╭─ Records shown

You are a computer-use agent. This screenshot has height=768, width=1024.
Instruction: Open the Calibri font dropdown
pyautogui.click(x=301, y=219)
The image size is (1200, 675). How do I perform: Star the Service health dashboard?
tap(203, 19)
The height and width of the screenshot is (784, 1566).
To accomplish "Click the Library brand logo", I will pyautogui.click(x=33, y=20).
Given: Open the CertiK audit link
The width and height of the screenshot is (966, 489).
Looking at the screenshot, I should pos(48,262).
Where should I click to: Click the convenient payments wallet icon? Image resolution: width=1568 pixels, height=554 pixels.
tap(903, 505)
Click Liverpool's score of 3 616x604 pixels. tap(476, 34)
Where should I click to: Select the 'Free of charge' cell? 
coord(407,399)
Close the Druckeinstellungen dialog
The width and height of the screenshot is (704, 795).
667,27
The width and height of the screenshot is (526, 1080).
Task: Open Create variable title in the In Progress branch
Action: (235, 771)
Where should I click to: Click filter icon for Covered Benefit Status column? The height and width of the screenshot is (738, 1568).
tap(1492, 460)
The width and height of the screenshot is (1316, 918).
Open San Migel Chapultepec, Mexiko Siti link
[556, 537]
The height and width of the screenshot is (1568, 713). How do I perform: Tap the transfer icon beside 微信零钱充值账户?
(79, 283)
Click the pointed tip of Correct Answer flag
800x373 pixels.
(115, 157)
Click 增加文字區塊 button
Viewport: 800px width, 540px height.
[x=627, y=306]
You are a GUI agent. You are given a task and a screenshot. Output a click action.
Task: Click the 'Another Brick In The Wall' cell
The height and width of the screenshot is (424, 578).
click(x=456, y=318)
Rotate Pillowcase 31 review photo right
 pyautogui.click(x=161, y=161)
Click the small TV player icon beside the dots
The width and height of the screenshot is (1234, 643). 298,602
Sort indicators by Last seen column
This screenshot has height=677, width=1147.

╰─

Set down each line of the material above again, exactly.

You are a computer-use agent. This screenshot has height=768, width=1024.
Instruction: Open the Calibri font dropdown
pyautogui.click(x=301, y=219)
The image size is (1200, 675). How do I perform: Star the Service health dashboard?
tap(203, 19)
The height and width of the screenshot is (784, 1566).
To accomplish "Click the Library brand logo", I will pyautogui.click(x=33, y=20).
Given: Open the CertiK audit link
The width and height of the screenshot is (966, 489).
Looking at the screenshot, I should pos(48,262).
Where should I click to: Click the convenient payments wallet icon? Image resolution: width=1568 pixels, height=554 pixels.
tap(903, 505)
Click Liverpool's score of 3 616x604 pixels. tap(476, 34)
Where should I click to: Select the 'Free of charge' cell? 
coord(407,399)
Close the Druckeinstellungen dialog
The width and height of the screenshot is (704, 795).
667,27
The width and height of the screenshot is (526, 1080).
Task: Open Create variable title in the In Progress branch
Action: (235, 771)
Where should I click to: Click filter icon for Covered Benefit Status column? The height and width of the screenshot is (738, 1568).
tap(1492, 460)
The width and height of the screenshot is (1316, 918).
Open San Migel Chapultepec, Mexiko Siti link
[556, 537]
The height and width of the screenshot is (1568, 713). How do I perform: Tap the transfer icon beside 微信零钱充值账户?
(79, 283)
Click the pointed tip of Correct Answer flag
800x373 pixels.
(115, 157)
Click 增加文字區塊 button
Viewport: 800px width, 540px height.
[x=627, y=306]
You are a GUI agent. You are given a task and a screenshot. Output a click action.
Task: Click the 'Another Brick In The Wall' cell
The height and width of the screenshot is (424, 578).
click(x=456, y=318)
Rotate Pillowcase 31 review photo right
 pyautogui.click(x=161, y=161)
Click the small TV player icon beside the dots
The width and height of the screenshot is (1234, 643). 298,602
Sort indicators by Last seen column
This screenshot has height=677, width=1147.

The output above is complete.